2. Long-form audio (≥ 35 s)
The processor automatically splits long audio into chunks. Pass the resulting audio_chunk_index back into decode() to stitch the per-chunk hypotheses into a single transcript:
import time
import soundfile as sf
import torch
from transformers import AutoProcessor, AutoModelForSpeechSeq2Seq
processor = AutoProcessor.from_pretrained("syvai/hviske-v5.3", trust_remote_code=True)
model = AutoModelForSpeechSeq2Seq.from_pretrained(
"syvai/hviske-v5.3", trust_remote_code=True, dtype=torch.bfloat16
).to("cuda").eval()
audio, sr = sf.read("long_lecture_da.wav")
duration_s = len(audio) / sr
print(f"Audio duration: {duration_s/60:.1f} min")
inputs = processor(audio=audio, sampling_rate=sr, return_tensors="pt", language="da")
audio_chunk_index = inputs.get("audio_chunk_index")
inputs = inputs.to(model.device, dtype=model.dtype)
start = time.time()
outputs = model.generate(**inputs, max_new_tokens=256)
text = processor.decode(
outputs,
skip_special_tokens=True,
audio_chunk_index=audio_chunk_index,
language="da",
)[0]
elapsed = time.time() - start
print(f"Transcribed in {elapsed:.1f}s — RTFx: {duration_s/elapsed:.1f}")
print(text)
3. Batched inference
import torch, soundfile as sf
from transformers import AutoProcessor, AutoModelForSpeechSeq2Seq
processor = AutoProcessor.from_pretrained("syvai/hviske-v5.3", trust_remote_code=True)
model = AutoModelForSpeechSeq2Seq.from_pretrained(
"syvai/hviske-v5.3", trust_remote_code=True, dtype=torch.bfloat16
).to("cuda").eval()
audio_a, _ = sf.read("clip_a.wav")
audio_b, _ = sf.read("clip_b.wav")
texts = model.transcribe(
processor=processor,
language="da",
audio_arrays=[audio_a, audio_b],
sample_rates=[16000, 16000],
)
for i, t in enumerate(texts):
print(f"[{i}] {t}")
4. Beam search (lowest WER)
Beam=5 is the recipe used to produce the beam-search numbers in the table above (~0.4 pp lower avg WER, ~75% slower than greedy):
inputs = processor(audio, sampling_rate=16000, return_tensors="pt", language="da")
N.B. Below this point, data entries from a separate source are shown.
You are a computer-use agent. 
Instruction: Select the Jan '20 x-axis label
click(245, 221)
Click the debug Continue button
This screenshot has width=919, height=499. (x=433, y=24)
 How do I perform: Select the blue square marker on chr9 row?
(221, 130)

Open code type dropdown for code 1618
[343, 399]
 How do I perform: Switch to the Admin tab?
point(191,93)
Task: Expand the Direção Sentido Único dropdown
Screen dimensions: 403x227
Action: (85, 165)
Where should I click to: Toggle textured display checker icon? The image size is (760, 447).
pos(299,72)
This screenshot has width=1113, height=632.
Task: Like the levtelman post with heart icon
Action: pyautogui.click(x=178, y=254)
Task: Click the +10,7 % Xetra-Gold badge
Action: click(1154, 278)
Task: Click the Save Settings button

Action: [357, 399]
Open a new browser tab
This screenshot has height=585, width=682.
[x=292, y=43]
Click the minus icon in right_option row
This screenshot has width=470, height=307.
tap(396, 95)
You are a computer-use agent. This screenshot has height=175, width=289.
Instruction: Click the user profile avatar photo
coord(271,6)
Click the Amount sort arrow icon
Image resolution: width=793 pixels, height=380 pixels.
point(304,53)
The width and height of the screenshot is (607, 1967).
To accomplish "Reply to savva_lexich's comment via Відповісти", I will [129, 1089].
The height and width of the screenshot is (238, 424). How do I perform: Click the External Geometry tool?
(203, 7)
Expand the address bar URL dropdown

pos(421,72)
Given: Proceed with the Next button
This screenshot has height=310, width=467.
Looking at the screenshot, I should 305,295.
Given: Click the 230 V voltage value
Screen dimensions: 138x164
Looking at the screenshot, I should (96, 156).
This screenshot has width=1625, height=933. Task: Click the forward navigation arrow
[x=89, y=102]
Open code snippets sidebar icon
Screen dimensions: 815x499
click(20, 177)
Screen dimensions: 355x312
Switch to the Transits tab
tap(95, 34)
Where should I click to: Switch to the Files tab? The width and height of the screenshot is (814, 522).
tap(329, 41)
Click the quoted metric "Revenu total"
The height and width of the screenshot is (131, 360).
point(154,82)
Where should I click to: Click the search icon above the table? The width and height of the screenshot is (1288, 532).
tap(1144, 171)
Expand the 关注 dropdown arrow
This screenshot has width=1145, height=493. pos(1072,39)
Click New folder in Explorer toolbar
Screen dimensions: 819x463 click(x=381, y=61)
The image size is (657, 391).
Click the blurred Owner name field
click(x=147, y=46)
audio_chunk_index = inputs.get("audio_chunk_index")
inputs = inputs.to(model.device, dtype=model.dtype)
outputs = model.generate(
**inputs,
max_new_tokens=256,
num_beams=5,
length_penalty=1.0,
do_sample=False,
)
text = processor.decode(
outputs,
skip_special_tokens=True,
audio_chunk_index=audio_chunk_index,
language="da",
)[0]
print(text)
5. Punctuation control
By default the processor inserts a punctuation prompt token. Disable it for plain-text output:
inputs_pnc = processor(audio, sampling_rate=16000, return_tensors="pt", language="da", punctuation=True)
inputs_nopnc = processor(audio, sampling_rate=16000, return_tensors="pt", language="da", punctuation=False)
Training details
- Starting point:
syvai/hviske-v5.1 - Data:
CoRal-project/coral-v3— bothread_aloud(299,255 samples) andconversation(147,249) train splits, interleaved and per-epoch shuffled (seed=42) - Eval during training: 10% of each test split (912 + 843 samples) for best-checkpoint tracking
- Best-checkpoint tracking: saved the eval point with lowest avg WER (hit at 90% of training)
- Hyperparameters:
- Epochs: 5
- Batch: 16 micro × 8 grad-accum = 128 effective batch
- Layer-wise LR decay (LLRD): encoder = 0.75 × decoder
- Decoder peak:
2e-4 - Encoder peak:
1.5e-4
- Decoder peak:
- Schedule: 1,500-step linear warmup → cosine decay to zero
- Optimizer: bnb
AdamW8bit - Augmentation: SpecAugment (2 freq × 27 bins, 2 time × 100 frames)
- Max audio length: 31 s (longer is dropped)
- Precision: bf16
- Hardware: single NVIDIA RTX PRO 6000 Blackwell Max-Q (98 GB)
License
This model is released under Creative Commons Attribution-NonCommercial 4.0 (CC BY-NC 4.0).
- Permitted: non-commercial use including research, education, evaluation, and personal projects, with attribution.
- Not permitted without a separate commercial license: any use by or for a commercial entity, integration into a commercial product or service, or use to generate revenue (directly or indirectly).